By: Callie Schaden |

Up until living in Spain for a semester, my experience with speaking Spanish did not often leave the classroom. Although I spent years learning the language, books and tests were clearly not enough to give me even a conversational level of fluency. Even after three trips to El Salvador and being surrounded by the language, I was surprised by how little Spanish I could really speak. It wasn’t until I was tossed headfirst into an immersive experience in Valencia that I really felt like my language skills were making substantial improvement. I was in an environment where I had no choice but to communicate in Spanish, so naturally my increased use of the language helped me build a higher fluency. However, what I didn’t at first realize is that a big part of language learning is experiencing the words inside of the conversational context.

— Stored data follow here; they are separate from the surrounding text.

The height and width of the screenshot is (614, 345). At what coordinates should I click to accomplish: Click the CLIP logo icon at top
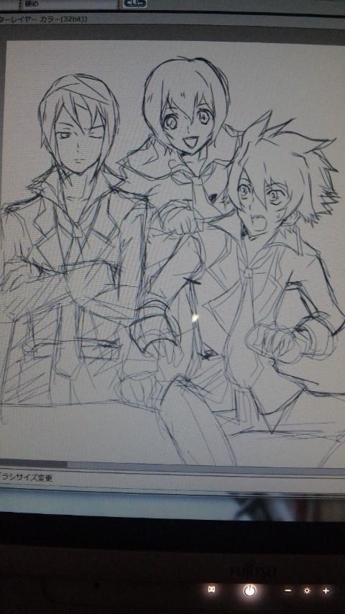(135, 4)
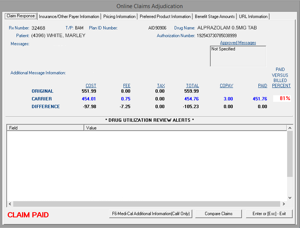The height and width of the screenshot is (228, 300).
Task: Switch to the Claim Response tab
Action: pos(21,16)
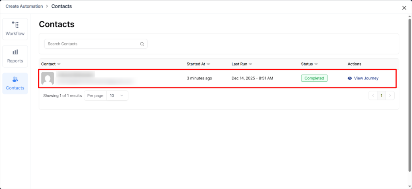412x189 pixels.
Task: Click the sort icon beside Contact header
Action: (59, 64)
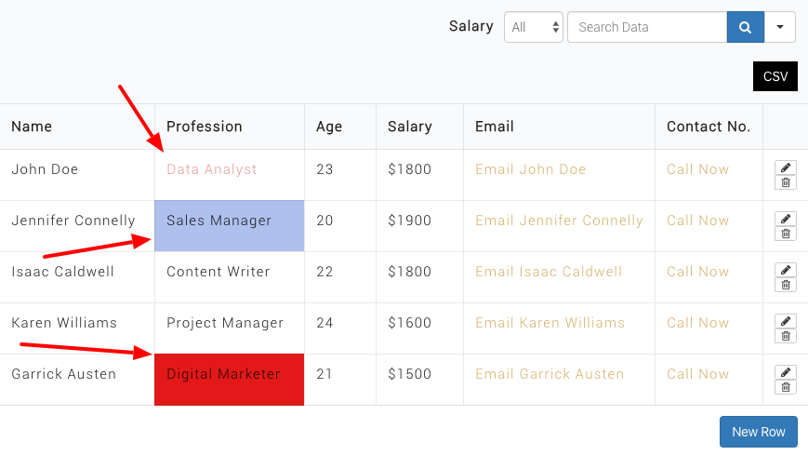Delete Isaac Caldwell's row with trash icon
The height and width of the screenshot is (455, 808).
tap(786, 285)
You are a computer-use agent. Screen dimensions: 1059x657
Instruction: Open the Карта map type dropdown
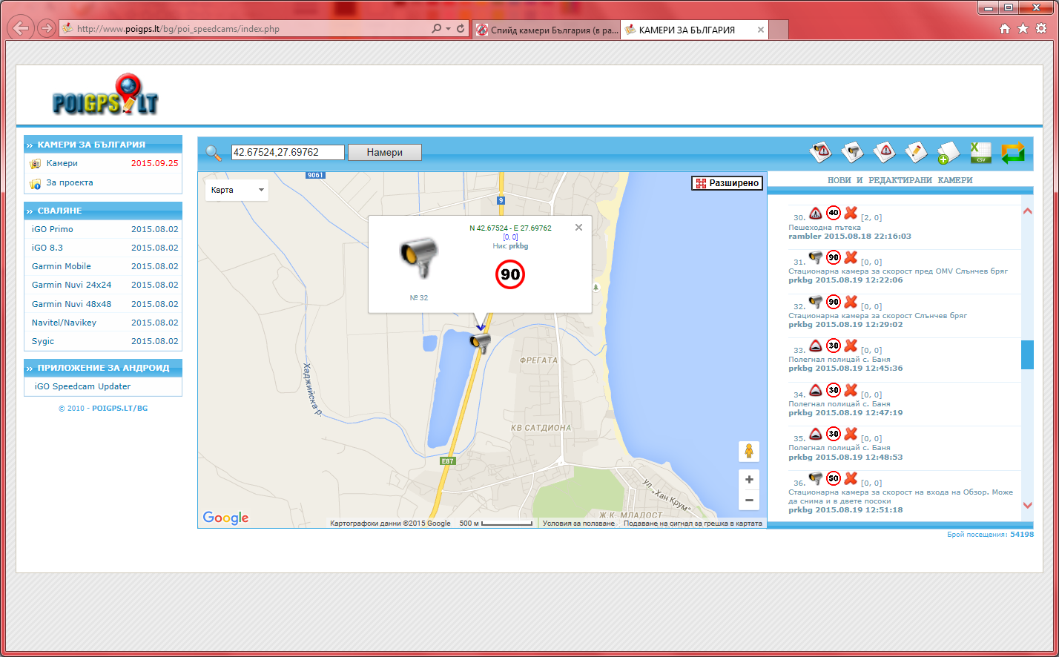pos(237,191)
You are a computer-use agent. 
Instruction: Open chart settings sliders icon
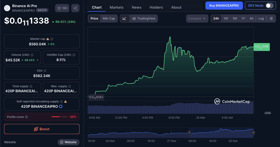point(271,18)
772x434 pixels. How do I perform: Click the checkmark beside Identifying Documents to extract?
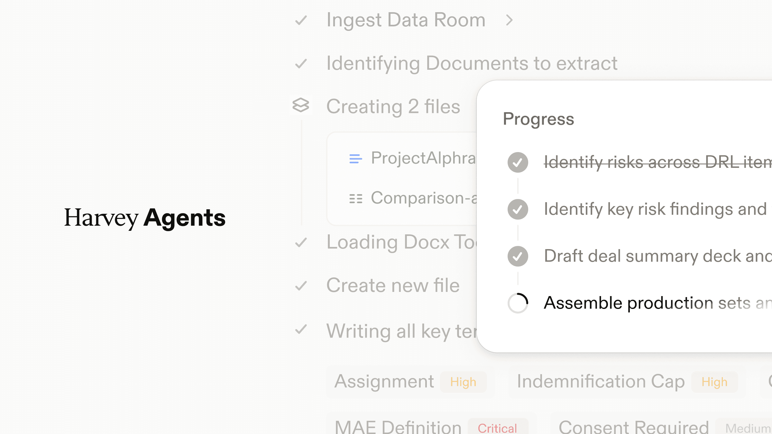point(301,64)
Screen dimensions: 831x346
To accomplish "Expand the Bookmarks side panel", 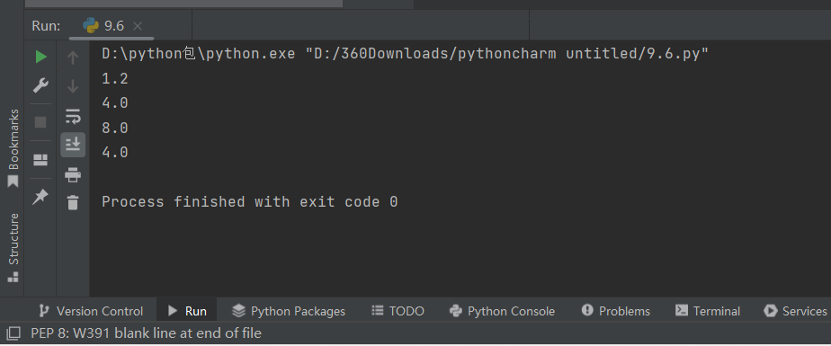I will (x=13, y=148).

Even as my Spanish got better and better, I noticed that I lacked an emotional connection to the words. I had much less discomfort (if any at all) hearing or saying things in Spanish that I would have been uncomfortable hearing or saying in English. For example, in an assignment for my translation class we came across an unfamiliar curse word and were discussing in class how it would be best translated given the context and the audience. Of course the solution here was for my professor to list off as many Spanish profanities as he could think of and define them for us so that we would know which word to use. Now maybe it’s just me, but if one of my professors had been listing off as many curse words in English as possible, I would have been squirming a little in my seat. This could bring up a whole lot of other conversations surrounding the cultural usage of words, but the fact of the matter is that the worst Spanish profanity does not bother me one bit and that is because I lack the years of necessary context to make me emotionally connected to it.

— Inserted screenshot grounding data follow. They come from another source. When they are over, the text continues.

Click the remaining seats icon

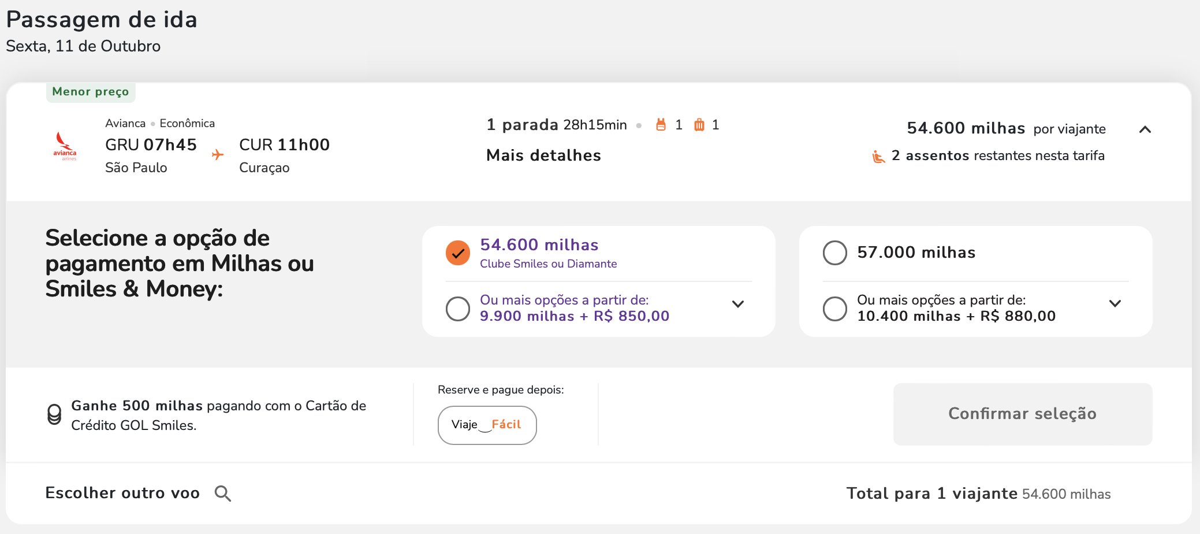click(x=878, y=156)
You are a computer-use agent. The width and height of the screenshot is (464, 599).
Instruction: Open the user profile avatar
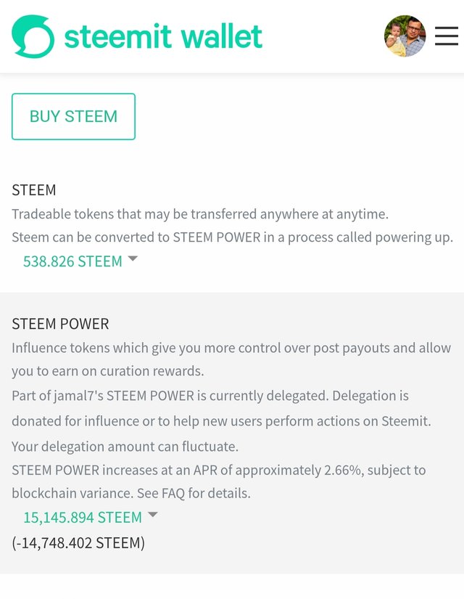(x=405, y=36)

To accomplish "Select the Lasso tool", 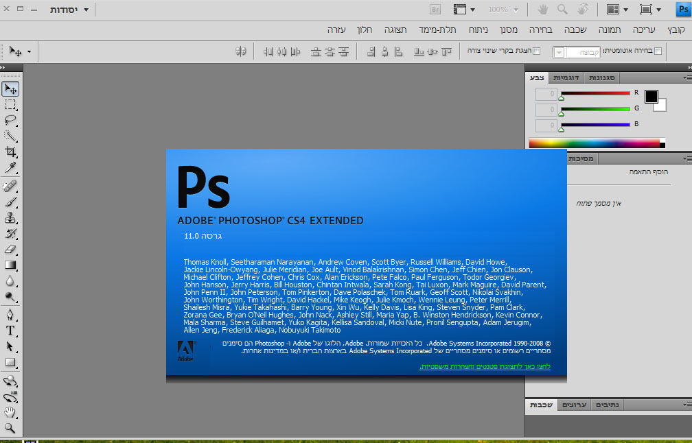I will 10,120.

I also found that if I felt very strongly about something or was very upset, I would have to communicate it in English. There was a decision I had been agonizing over for weeks that had me nearly in tears every time I discussed it in English over the phone, but when my host mom, who only speaks Spanish, asked me about the situation, I felt completely calm explaining it to her in Spanish. It wasn’t because I had stopped worrying about it (I hadn’t), I think it was because I couldn’t adequately express my emotions in Spanish. To elaborate, I wasn’t struggling with communicating how I felt, but I was struggling to communicate it in a way that didn’t feel impersonal and basic to someone whose mind is a constant whirlwind of thought and emotion. In Spanish I told her, “Estoy estresada porque voy a vivir en otro estado sin mi familia este verano y todavía no tengo trabajo”. In English, “I’m stressed because I am going to live in another state without my family this summer and I still don’t have a job”. That was the bare bones version of what I was wanting to say, and frankly, it made me sound deceivingly relaxed.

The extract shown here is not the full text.